Tekewas jumped on her and fought with her. Tûtats swayed back and forth, back and forth, and fell outside the fire, but his sister pushed him into it, and he was burned up.
His mother ran to the south side of the fire, his sister to the north side. The old woman knocked Tûtats’ heart out of the fire, for she was on the right side. She said to the heart: “We shall see who will live, you or your sister. You will be a great mountain with a white top, and will live always. In later times people will come to you to get wisdom, to be great talkers, and brave warriors, and you will talk to them and help them.”
The heart flew north and became Mount Shasta; then the mother stirred the fire till four hearts flew out and off toward the north. Each heart became a mountain. The heart of the eldest brother went as far as the ocean. But the youngest brother is the largest of the five, and he is the only one who always has snow on his head.
Tekewas, when she thought she had killed her brothers, went home to Kûlta; then the old woman remembered Skóla, and hunted for her. At last she found her; she was dead, [[99]]but by her side were two babies. The grandmother pressed them together with her hands, and they became one. She was glad and called the child Wéahjukéwas. She made a hole in the ground and hid him.

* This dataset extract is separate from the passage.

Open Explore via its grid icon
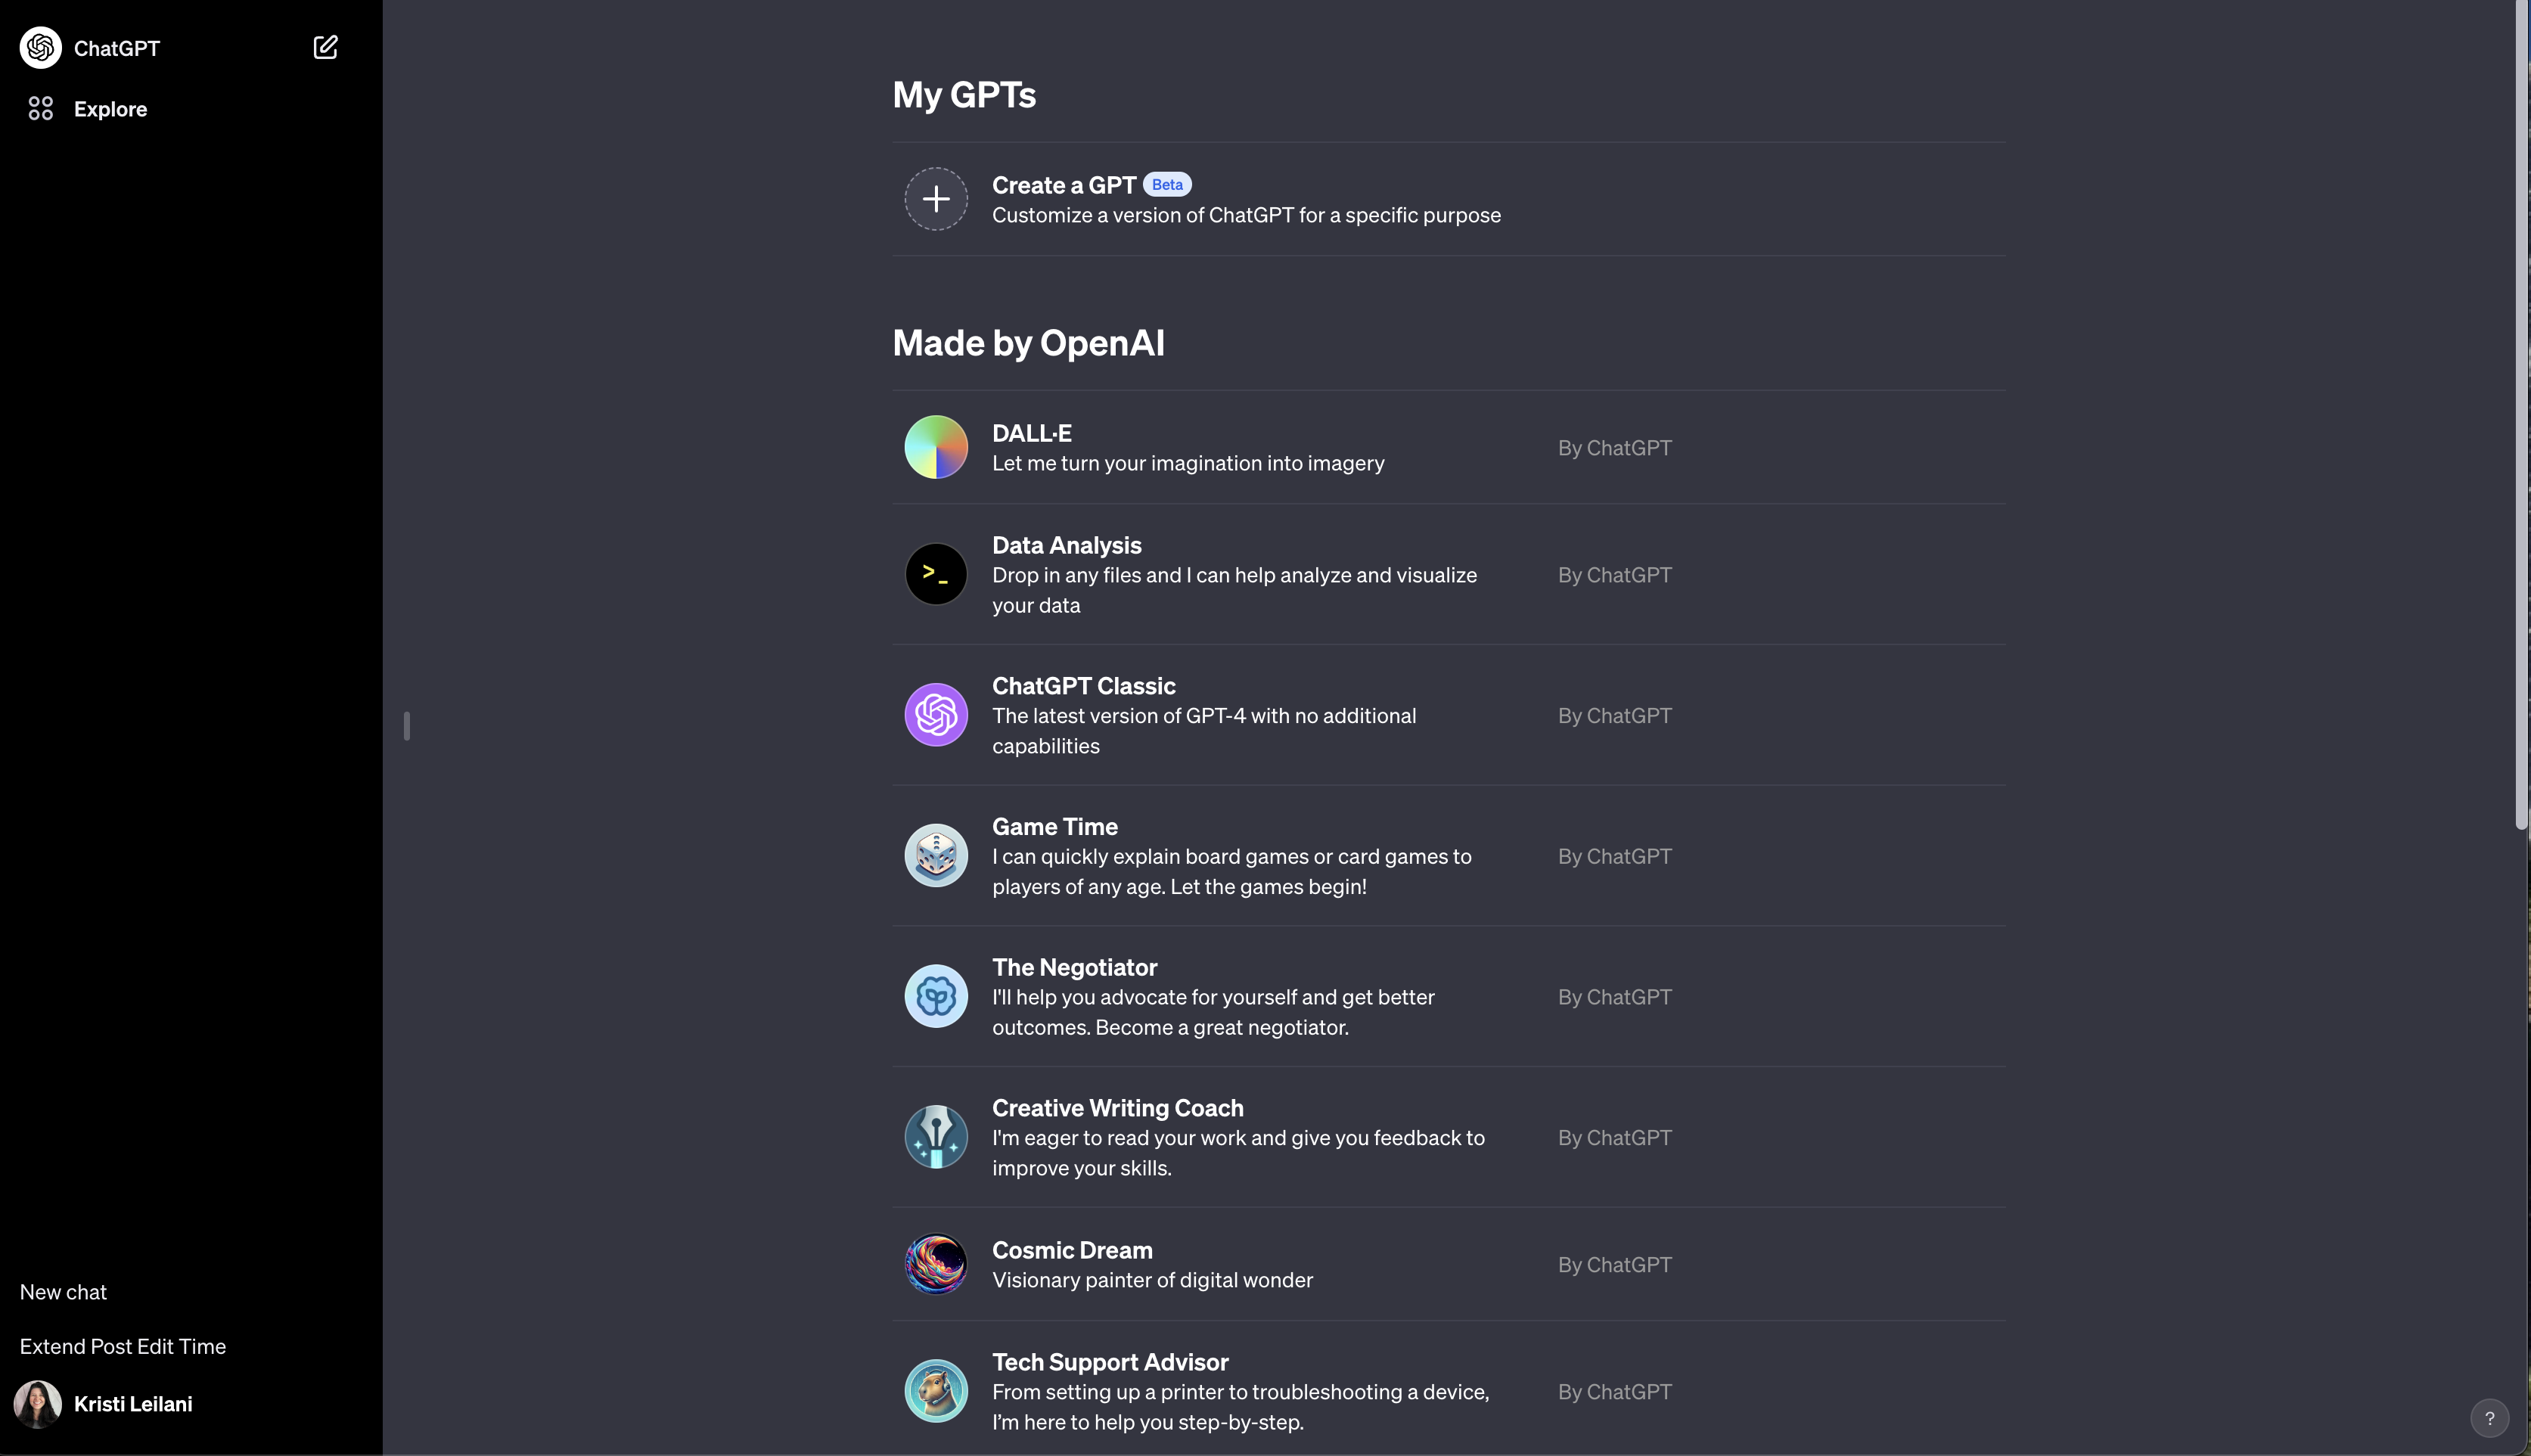The image size is (2531, 1456). tap(41, 109)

That night the old woman took the baby out and rubbed him with ashes. In the morning he noticed things. Each night she rubbed him with ashes; each morning he was larger and stronger. She talked to the earth, to the mountains, and to the springs, and asked them to make her grandson strong and make him grow fast.
One morning the grandmother saw Tekewas lying on the ridge of a hill; she was red and beautiful. The old woman was frightened; she thought Tekewas had seen the little boy.
Tekewas came to the grass house and asked for seeds and roots. The grandmother had forgotten the boy’s deerskin blanket; she had left it in the house when she put him under the ground as she always did in the daytime. Tekewas saw the blanket, and said: “You have a baby! Whose is it?”
The old woman said: “My daughter, you shouldn’t talk so to me. I am old; I had children, but now I am alone; you have killed all my sons. Go away! You know where the seeds and roots are; take them and go off.”
Tekewas got the seeds and started, but she came back and said: “I know whose baby it is. It is Skóla’s, and you must give it to me.”
“Skóla is dead,” said the old woman; “she had no children.” She drove Tekewas away and followed her to see that she didn’t stop on the mountain to watch the house. She was sorry that Tekewas had seen the blanket. When she came back, she rubbed the boy and talked to the earth, to the mountains, to the trees, to everything for a long time; then she put him away under the ground.